Didone fa comunque un'ultima prova: "ire iterum in lacrimas, iterum temptare precando/cogitur et supplex animos submittere amori,/ ne quid inexpertum frustra moritura relinquat " (vv. 413-415), è costretta ad arrivare di nuovo alle lacrime, a tentare di nuovo pregando e a sottomettere supplice l'orgoglio all'amore, per non lasciare nulla di intentato, destinata com'è a morire invano.-cogitur: riprende, con diatesi passiva, il cogis del v. 412 per significare l'ineluttabilità della coazione causata dalla potenza di Eros. Quello dell'amore è un piano inclinato e scivoloso che conduce inevitabilmente alla rovina (cfr. infelix, pesti devota futurae già nel I canto, v.712).
Dunque la regina manda la sorella
Anna da Enea a chiedere l'ultima grazia (extremam... veniam , v.
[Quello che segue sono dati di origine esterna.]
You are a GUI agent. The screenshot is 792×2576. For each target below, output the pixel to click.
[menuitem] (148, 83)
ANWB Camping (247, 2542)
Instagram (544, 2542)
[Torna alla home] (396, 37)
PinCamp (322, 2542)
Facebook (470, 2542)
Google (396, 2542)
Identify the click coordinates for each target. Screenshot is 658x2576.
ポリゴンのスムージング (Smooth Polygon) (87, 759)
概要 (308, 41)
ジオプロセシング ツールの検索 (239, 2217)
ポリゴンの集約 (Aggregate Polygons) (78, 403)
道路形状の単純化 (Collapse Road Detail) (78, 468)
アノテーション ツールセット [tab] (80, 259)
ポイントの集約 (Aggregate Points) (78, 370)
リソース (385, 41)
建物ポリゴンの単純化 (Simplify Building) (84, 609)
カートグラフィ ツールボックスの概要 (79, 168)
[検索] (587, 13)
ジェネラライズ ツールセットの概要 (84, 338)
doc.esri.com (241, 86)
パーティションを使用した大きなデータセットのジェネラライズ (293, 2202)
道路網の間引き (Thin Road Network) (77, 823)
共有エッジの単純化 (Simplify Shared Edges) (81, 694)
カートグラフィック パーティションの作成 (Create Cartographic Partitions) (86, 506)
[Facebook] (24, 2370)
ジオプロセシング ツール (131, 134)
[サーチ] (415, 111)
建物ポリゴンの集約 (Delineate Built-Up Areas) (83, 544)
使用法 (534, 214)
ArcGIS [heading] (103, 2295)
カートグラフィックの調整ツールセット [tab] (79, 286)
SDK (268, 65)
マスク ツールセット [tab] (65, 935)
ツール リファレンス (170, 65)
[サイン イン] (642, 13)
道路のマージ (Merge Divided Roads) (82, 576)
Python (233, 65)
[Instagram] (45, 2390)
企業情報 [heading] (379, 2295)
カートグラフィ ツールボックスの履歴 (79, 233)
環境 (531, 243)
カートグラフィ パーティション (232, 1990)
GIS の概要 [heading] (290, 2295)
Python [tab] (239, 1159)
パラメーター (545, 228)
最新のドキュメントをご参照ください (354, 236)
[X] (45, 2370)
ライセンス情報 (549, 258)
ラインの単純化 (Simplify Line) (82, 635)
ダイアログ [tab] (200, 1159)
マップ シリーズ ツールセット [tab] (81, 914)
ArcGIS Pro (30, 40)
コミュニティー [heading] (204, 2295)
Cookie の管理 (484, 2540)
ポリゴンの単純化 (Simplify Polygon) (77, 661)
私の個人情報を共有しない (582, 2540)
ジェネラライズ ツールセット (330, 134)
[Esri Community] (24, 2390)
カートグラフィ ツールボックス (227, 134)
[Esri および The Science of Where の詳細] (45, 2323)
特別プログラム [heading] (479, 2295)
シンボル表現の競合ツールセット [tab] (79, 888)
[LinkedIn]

435) di un rinvio: "tempus inane peto, requiem spatiumque furori,/dum
mea me victam doceat fortuna dolere " (vv. 433-434), un tempo di
intervallo chiedo, una tregua e un respiro al mio furore, finché la mia sorte
insegni a me vinta a soffrire.
Con tali parole pregava e la sorella
desolata riporta questi pianti a Enea “sed nullis ille movetur-fletibus aut
voces ullas tractabilis audit-Fata obstant, placidasque viri deus obstruit
auris” (438-440) non viene mosso dai pianti, e non ascolta nessuna parola
disposto a trattare-lo impediscono i Fati e un dio chiude gli orecchi tranquilli
dell’uomo.
L'intervallo si
deve concedere anche ai ragazzini nelle scuole[1] ma Enea, come un vero
"macho fallocratico"[2], o forse piuttosto fatocratico rimane
inesorabile: "fata obstant ", v. 440, i destini si
oppongono, e la dura volontà dell'eroe si conforma alla necessità che ha le
mani d'acciaio.
Come una valida quercia scossa
dal vento viene agitata nelle foglie e nei rami però le radici che tendono al
Tartaro rimangono immote, così l’eroe sente strazio nel cuore però mens
immota manet; lacrimae volvuntur inanes (449) e le lacrime si versano
nel vuoto
giovanni ghiselli
[1] Danda est tamen omnibus aliqua
remissio raccomanda Quintiliano nella sua Institutio oratoria , I, 8.
[2] Cfr. R. Alonge, Epopea
borghese nel teatro di Ibsen, p. 46 dove si parla di Osvald di Spettri.